Venezuela’s already fragile healthcare system has been made even more vulnerable by the COVID-19 outbreak and socioeconomic unrest. Medicine is being practiced in a precarious manner due to healthcare workers leaving the industry due to unfavorable working conditions, low pay, as well as shortages of supplies, equipment, and necessities like water and electricity. These problems are exacerbated by the pandemic, highlighting the country’s struggle to provide adequate healthcare services amid ongoing crises.

Conclusion

In conclusion, the influence of neoliberalism on healthcare systems is profound, often deepening existing disparities in access and outcomes. Countries embracing neoliberal policies typically face heightened healthcare challenges and inequities due to their emphasis on market-driven solutions and limited expenditure. While interventionist countries like China and Taiwan demonstrate more effective crisis management through their prioritization of universal healthcare, economic instability, as observed in Venezuela, can hinder such efforts.

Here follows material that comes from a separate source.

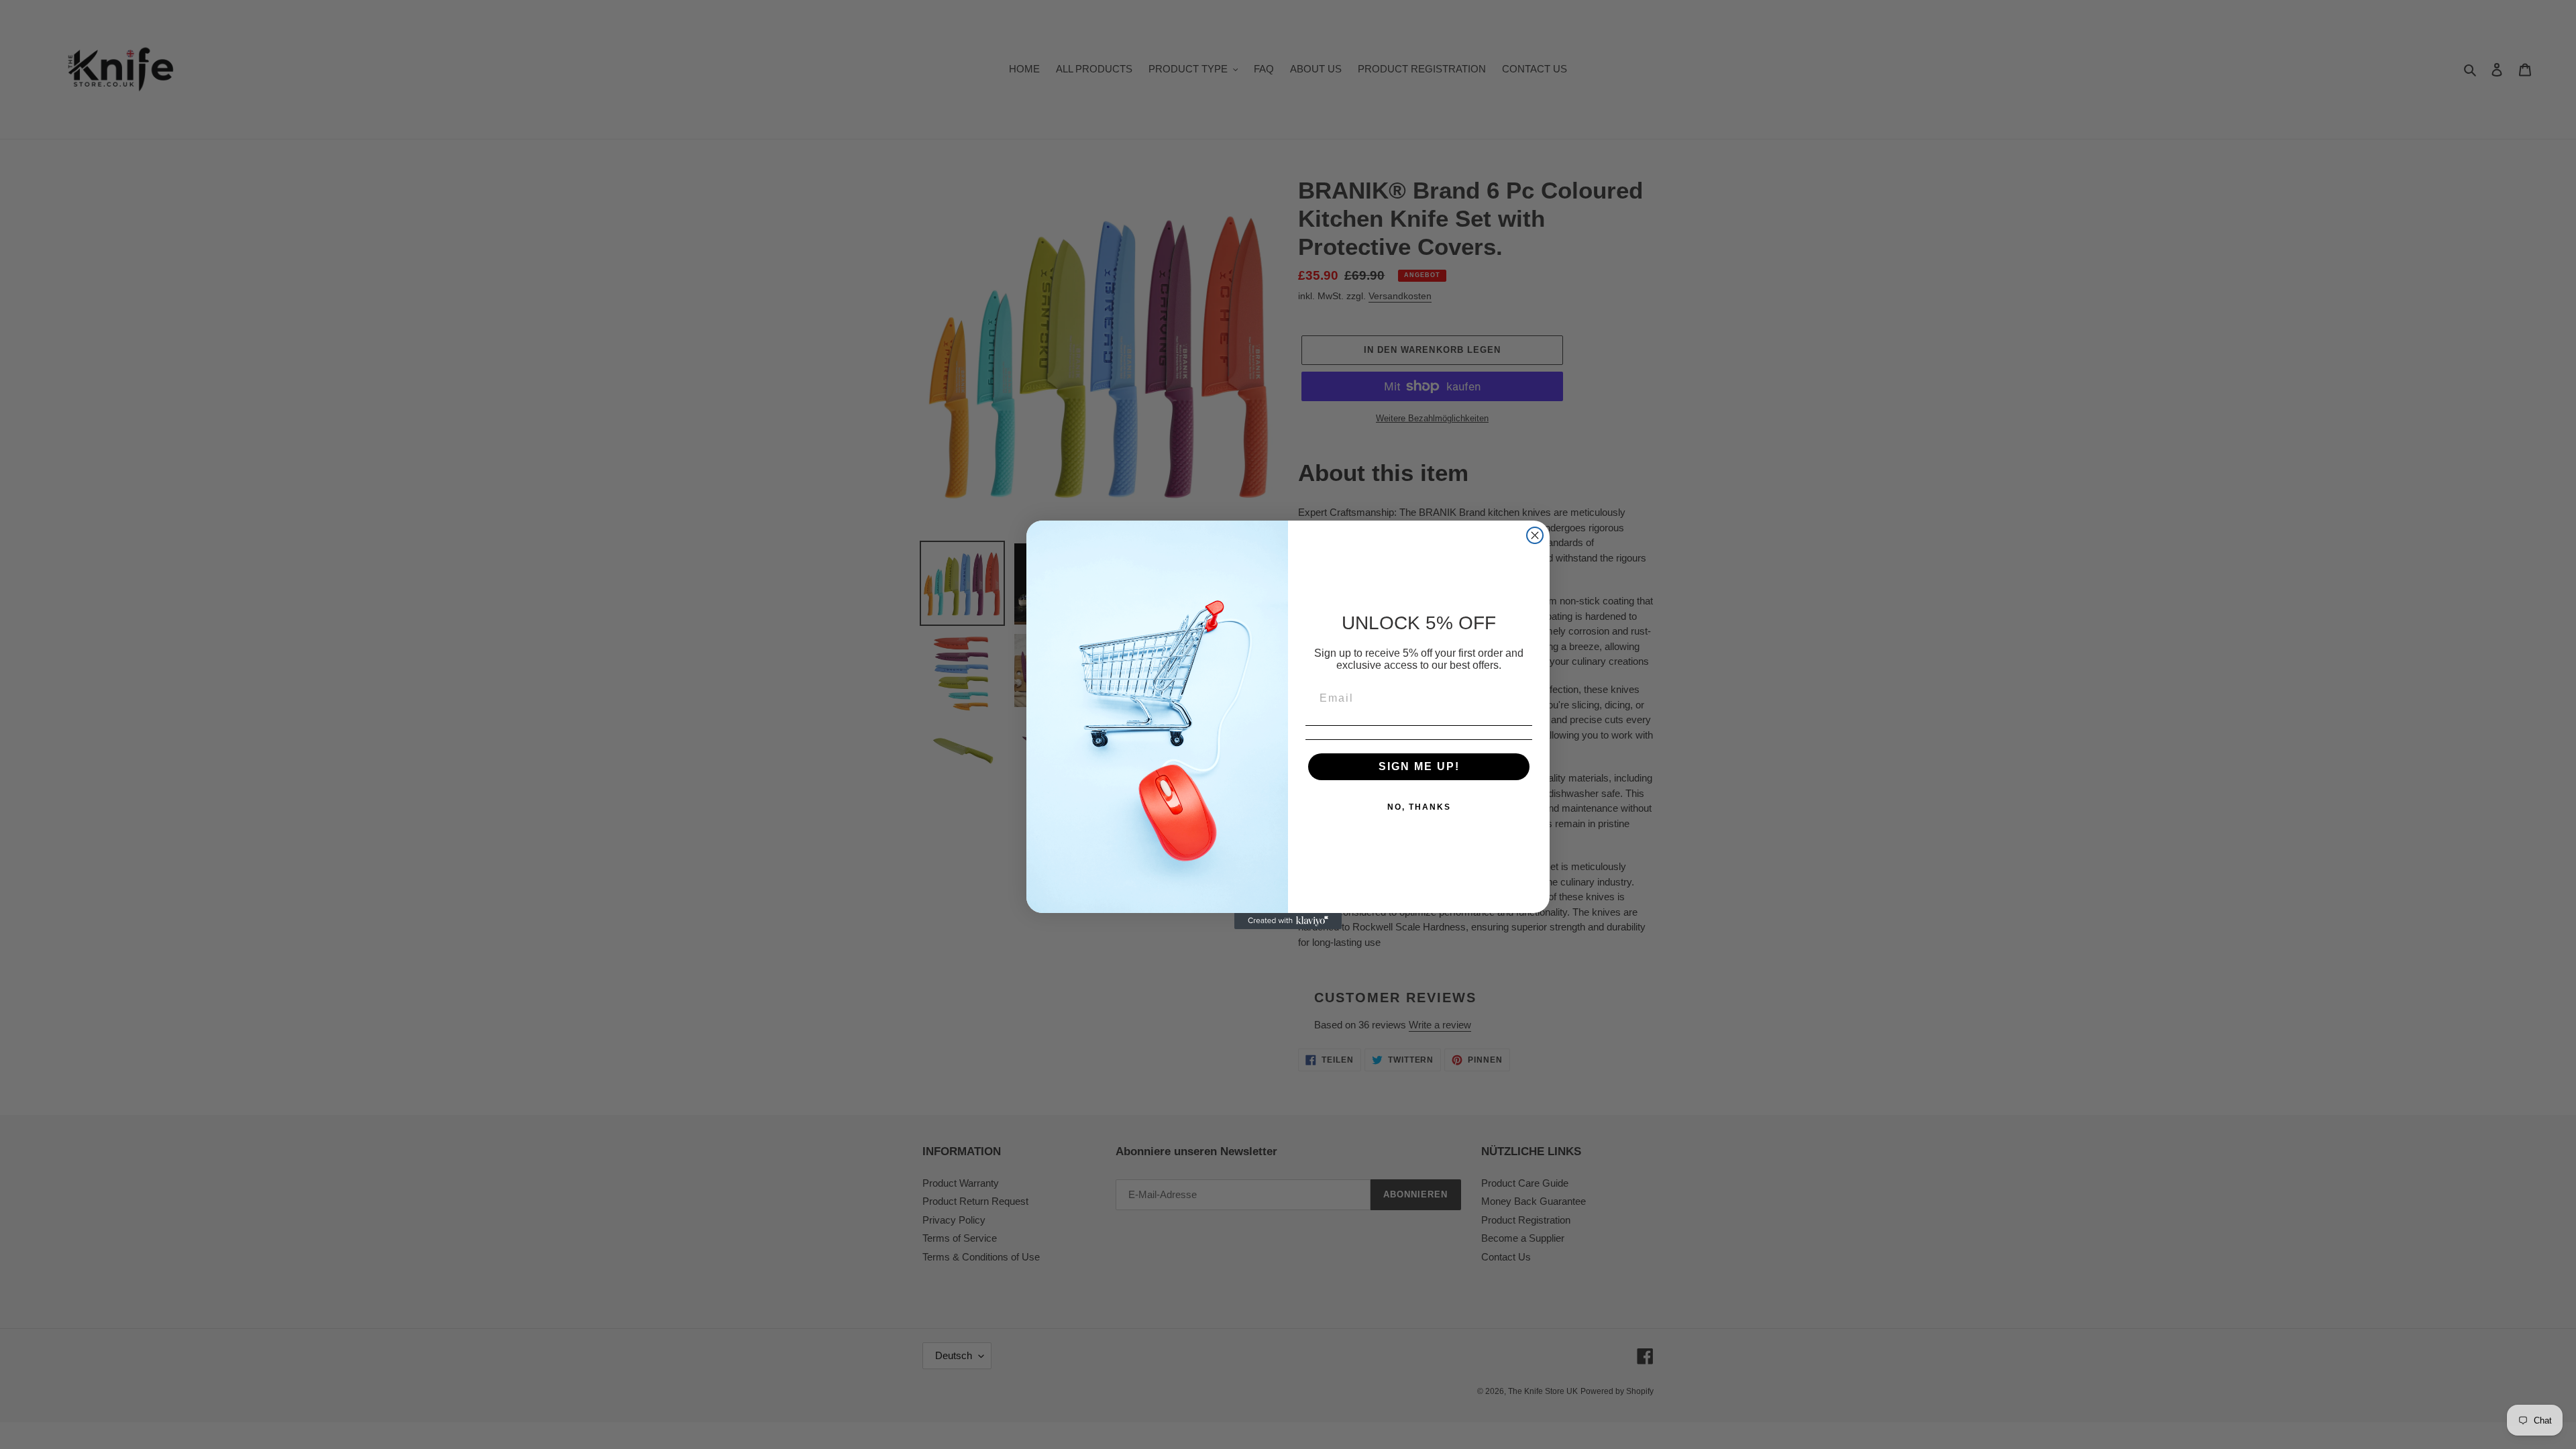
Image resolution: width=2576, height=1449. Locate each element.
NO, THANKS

To mitigate neoliberalism’s adverse impact on health, healthcare must be treated as a common good, necessitating robust governmental intervention and regulation to ensure equitable access and address negative externalities. While neoliberalism has long-term effects and is a significant factor, it’s essential to recognize that countries’ responses to health crises like COVID-19 are multifaceted, influenced by factors beyond neoliberal ideology alone, including strong leadership, prior experience, and economic resources. Therefore, a comprehensive understanding of healthcare systems must consider a diverse range of influences, recognizing both the role of neoliberalism and the broader contextual factors at play.

Conflicts of Interest

The authors declare no conflict of interest.

Funding

This research received no specific grant from any funding agency in the public, commercial, or not-for-profit sectors.

Acknowledgement

We would like to express our gratitude to Dr. Amr Adly for his valuable comments and insightful feedback, which greatly enriched this work. We also acknowledge the support of the ‘Pathways from Neoliberalism: Voices from the Middle East and North Africa’ project, which provided a fellowship that supported this research.